Evolution of Structure and Electronic Correlations in a Series of BaT2As2 (T = Cr-Cu) Single Crystals

Sebastian Selter; Francesco Scaravaggi; Rhea Kappenberger; Marco Naumann; Vitaliy V Romaka; Martin Knupfer; Saicharan Aswartham; Anja U B Wolter; Sabine Wurmehl; Bernd Büchner

doi:10.1021/acs.inorgchem.0c01817

Evolution of Structure and Electronic Correlations in a Series of BaT₂As₂ (T = Cr-Cu) Single Crystals

Inorg Chem. 2020 Dec 7;59(23):16913-16923. doi: 10.1021/acs.inorgchem.0c01817. Epub 2020 Nov 18.

Authors

Sebastian Selter^{1

2}, Francesco Scaravaggi^{1

2}, Rhea Kappenberger^{1

2}, Marco Naumann¹, Vitaliy V Romaka¹, Martin Knupfer¹, Saicharan Aswartham¹, Anja U B Wolter¹, Sabine Wurmehl¹, Bernd Büchner^{1

2}

Affiliations

¹ Institute for Solid State Research, Leibniz IFW Dresden, D-01069 Dresden, Germany.
² Institute of Solid State and Materials Physics and Würzburg-Dresden Cluster of Excellence ct.qmat, TU Dresden, D-01062 Dresden, Germany.

PMID: 33205960
DOI: 10.1021/acs.inorgchem.0c01817

Abstract

We present a systematic study of the evolution of structural parameters and electronic correlations as a function of 3d band filling in a single crystal series of BaT₂As₂ (T = Cr-Cu). The structure trends are discussed in relation to the orbital occupation of the corresponding d elements supported by calculations of the charge density and electron localization function.
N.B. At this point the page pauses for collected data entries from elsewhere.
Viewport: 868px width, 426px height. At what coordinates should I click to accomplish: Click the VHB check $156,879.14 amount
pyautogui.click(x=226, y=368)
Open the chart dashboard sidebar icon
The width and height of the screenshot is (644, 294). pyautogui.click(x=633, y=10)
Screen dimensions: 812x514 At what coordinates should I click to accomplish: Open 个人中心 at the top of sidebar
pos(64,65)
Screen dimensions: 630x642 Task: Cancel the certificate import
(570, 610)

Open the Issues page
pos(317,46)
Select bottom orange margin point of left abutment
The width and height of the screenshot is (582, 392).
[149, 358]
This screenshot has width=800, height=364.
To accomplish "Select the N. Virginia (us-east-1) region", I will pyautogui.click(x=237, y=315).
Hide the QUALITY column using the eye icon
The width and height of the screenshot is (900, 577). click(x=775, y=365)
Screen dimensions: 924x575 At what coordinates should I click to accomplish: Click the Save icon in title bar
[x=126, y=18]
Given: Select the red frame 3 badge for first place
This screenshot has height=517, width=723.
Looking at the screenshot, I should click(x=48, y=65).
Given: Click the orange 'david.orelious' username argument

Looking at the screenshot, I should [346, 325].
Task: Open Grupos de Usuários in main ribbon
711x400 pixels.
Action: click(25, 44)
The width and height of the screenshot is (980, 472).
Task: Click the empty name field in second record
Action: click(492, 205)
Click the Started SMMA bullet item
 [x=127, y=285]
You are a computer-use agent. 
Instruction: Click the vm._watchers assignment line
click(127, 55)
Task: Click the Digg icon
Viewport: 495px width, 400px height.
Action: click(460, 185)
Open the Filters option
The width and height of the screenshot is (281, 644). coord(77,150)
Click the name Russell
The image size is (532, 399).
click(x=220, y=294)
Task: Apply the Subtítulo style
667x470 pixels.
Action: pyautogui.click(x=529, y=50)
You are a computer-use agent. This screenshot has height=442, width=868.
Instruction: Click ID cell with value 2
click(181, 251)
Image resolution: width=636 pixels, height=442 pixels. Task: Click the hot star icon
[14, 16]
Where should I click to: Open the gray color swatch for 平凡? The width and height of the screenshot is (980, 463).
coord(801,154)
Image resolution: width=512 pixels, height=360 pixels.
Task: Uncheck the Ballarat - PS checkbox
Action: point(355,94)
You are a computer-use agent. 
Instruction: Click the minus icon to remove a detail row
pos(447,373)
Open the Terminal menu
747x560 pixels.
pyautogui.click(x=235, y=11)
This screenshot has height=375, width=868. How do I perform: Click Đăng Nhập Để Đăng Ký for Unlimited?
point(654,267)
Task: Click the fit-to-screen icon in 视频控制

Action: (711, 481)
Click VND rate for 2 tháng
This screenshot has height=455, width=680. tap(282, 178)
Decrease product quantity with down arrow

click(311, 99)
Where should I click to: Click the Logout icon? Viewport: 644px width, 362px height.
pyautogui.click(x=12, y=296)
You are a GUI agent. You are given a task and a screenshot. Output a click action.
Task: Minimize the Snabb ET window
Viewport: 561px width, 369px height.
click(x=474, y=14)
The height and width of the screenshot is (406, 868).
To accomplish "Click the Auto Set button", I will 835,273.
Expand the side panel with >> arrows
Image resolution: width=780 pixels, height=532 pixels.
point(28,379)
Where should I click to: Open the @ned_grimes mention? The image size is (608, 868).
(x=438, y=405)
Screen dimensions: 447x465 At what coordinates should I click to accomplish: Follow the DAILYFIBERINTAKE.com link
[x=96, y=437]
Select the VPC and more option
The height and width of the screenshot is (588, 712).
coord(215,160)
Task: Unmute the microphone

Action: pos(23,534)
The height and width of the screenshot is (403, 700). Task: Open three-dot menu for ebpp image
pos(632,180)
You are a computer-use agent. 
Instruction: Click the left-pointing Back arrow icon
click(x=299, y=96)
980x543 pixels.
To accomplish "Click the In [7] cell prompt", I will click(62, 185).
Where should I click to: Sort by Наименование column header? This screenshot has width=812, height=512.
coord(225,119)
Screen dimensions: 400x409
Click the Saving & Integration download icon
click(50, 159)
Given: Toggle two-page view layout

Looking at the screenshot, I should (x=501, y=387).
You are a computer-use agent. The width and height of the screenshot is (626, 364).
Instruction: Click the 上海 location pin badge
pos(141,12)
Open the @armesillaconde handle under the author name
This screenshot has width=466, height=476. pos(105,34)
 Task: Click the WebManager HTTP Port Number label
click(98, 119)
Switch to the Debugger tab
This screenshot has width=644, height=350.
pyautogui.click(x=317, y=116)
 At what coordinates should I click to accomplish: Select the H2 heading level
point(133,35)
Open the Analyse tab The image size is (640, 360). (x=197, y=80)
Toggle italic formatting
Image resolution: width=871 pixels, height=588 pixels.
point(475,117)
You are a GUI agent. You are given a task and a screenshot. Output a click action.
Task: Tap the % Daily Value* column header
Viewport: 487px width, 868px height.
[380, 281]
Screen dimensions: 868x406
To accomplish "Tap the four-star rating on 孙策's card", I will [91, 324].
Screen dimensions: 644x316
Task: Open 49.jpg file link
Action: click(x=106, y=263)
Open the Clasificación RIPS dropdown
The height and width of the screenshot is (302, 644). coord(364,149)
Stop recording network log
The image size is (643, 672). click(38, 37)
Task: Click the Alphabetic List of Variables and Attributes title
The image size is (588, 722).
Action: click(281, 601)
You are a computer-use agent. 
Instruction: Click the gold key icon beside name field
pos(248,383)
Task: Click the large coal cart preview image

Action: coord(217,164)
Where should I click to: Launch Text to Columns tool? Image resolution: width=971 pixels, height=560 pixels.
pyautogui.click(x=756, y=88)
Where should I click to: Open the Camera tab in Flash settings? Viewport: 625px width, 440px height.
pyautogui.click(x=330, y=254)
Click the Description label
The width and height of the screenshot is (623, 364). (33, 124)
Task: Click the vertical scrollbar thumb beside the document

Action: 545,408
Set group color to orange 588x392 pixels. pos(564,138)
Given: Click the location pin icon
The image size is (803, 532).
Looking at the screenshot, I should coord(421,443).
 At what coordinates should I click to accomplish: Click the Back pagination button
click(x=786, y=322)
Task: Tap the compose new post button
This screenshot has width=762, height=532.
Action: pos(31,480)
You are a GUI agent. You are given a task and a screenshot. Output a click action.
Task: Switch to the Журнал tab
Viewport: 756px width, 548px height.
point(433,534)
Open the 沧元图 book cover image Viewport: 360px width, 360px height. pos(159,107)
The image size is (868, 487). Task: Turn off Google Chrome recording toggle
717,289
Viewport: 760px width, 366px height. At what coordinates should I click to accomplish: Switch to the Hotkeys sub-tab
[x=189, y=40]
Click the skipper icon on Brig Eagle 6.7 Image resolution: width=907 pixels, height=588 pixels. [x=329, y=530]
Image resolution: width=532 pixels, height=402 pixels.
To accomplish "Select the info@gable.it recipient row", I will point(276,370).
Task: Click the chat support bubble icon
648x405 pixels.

Analysis of our specific heat data yields the mass enhancement (m*/m_b) throughout the series. By combining the structural data with the mass enhancement values, we find that the decrease in m*/m_b for n > 5 follows an increase of the crystal field splitting, determined by the progressive distortion of the As-T-As angle from the ideal tetrahedral environment. This study finds a strong interplay between crystal structure, bonding behavior, band filling, and electronic properties.